**Supplied material**

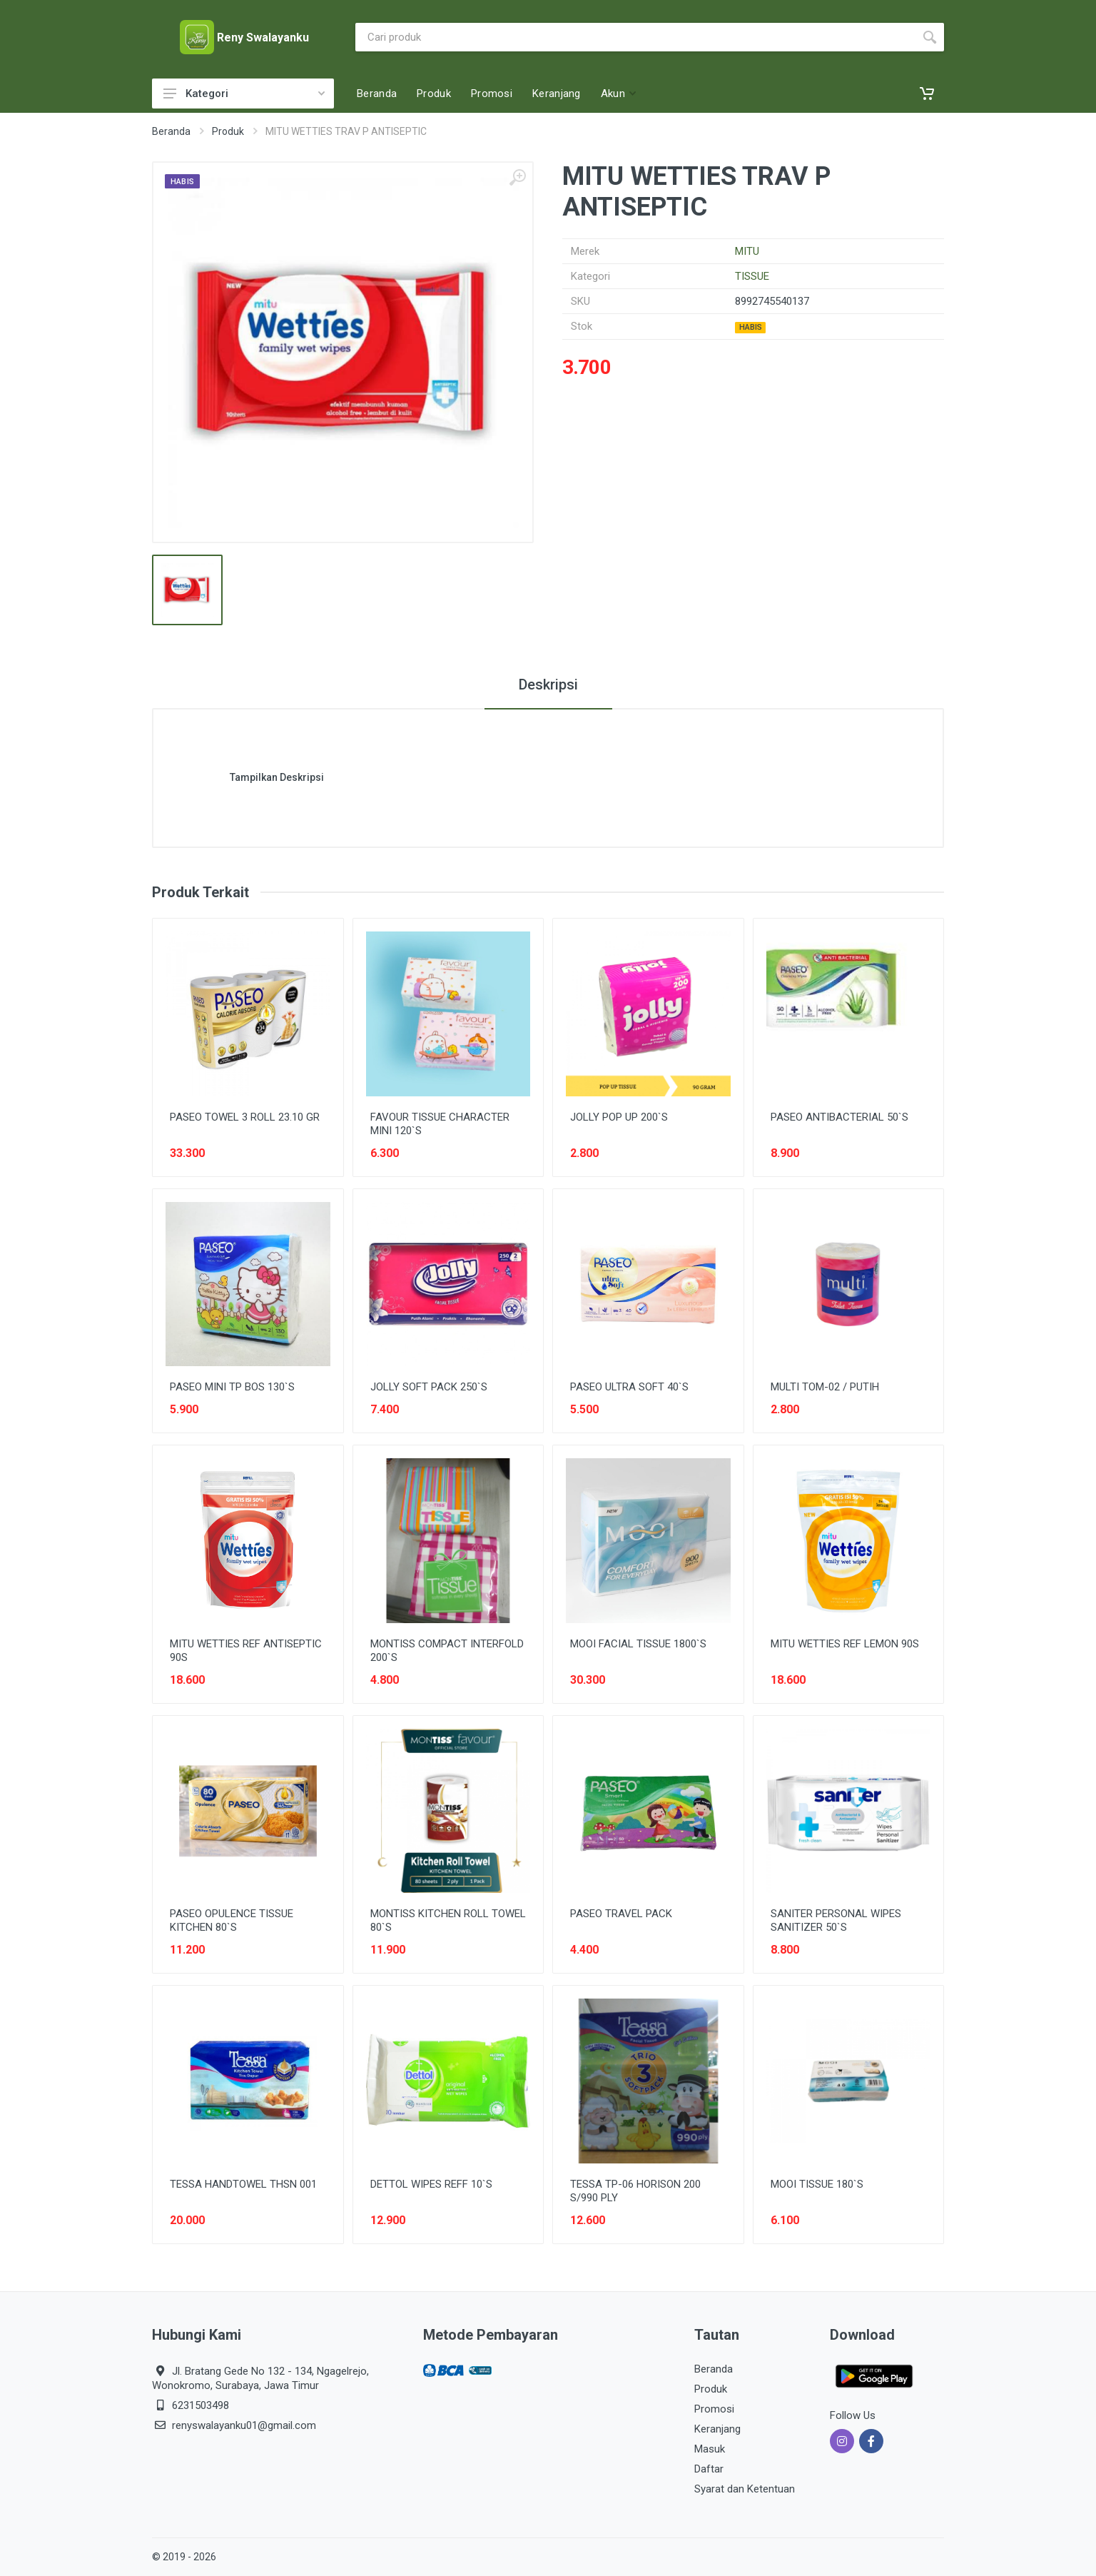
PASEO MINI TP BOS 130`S (232, 1386)
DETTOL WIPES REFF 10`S (431, 2184)
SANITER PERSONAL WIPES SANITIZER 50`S (836, 1920)
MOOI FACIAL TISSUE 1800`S (638, 1643)
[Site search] (635, 37)
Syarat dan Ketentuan (744, 2488)
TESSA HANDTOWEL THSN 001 (243, 2184)
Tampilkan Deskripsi (277, 777)
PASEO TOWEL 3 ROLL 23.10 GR (245, 1117)
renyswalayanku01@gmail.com (244, 2425)
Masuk (709, 2449)
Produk (228, 131)
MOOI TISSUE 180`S (817, 2184)
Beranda (171, 131)
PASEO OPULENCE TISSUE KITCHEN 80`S (231, 1920)
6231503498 (200, 2405)
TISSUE (752, 276)
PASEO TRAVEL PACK (621, 1913)
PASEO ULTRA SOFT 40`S (629, 1386)
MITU (747, 251)
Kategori (244, 93)
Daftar (709, 2469)
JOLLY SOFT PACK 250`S (428, 1386)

**Problem to work on**
The line containing "PASEO TOWEL 3 ROLL 23.10 GR (245, 1117)" marks the start; retype it and each line after it through the end of the records above, exactly.

**Written response**
PASEO TOWEL 3 ROLL 23.10 GR (245, 1117)
renyswalayanku01@gmail.com (244, 2425)
Masuk (709, 2449)
Produk (228, 131)
MOOI TISSUE 180`S (817, 2184)
Beranda (171, 131)
PASEO OPULENCE TISSUE KITCHEN 80`S (231, 1920)
6231503498 (200, 2405)
TISSUE (752, 276)
PASEO TRAVEL PACK (621, 1913)
PASEO ULTRA SOFT 40`S (629, 1386)
MITU (747, 251)
Kategori (244, 93)
Daftar (709, 2469)
JOLLY SOFT PACK 250`S (428, 1386)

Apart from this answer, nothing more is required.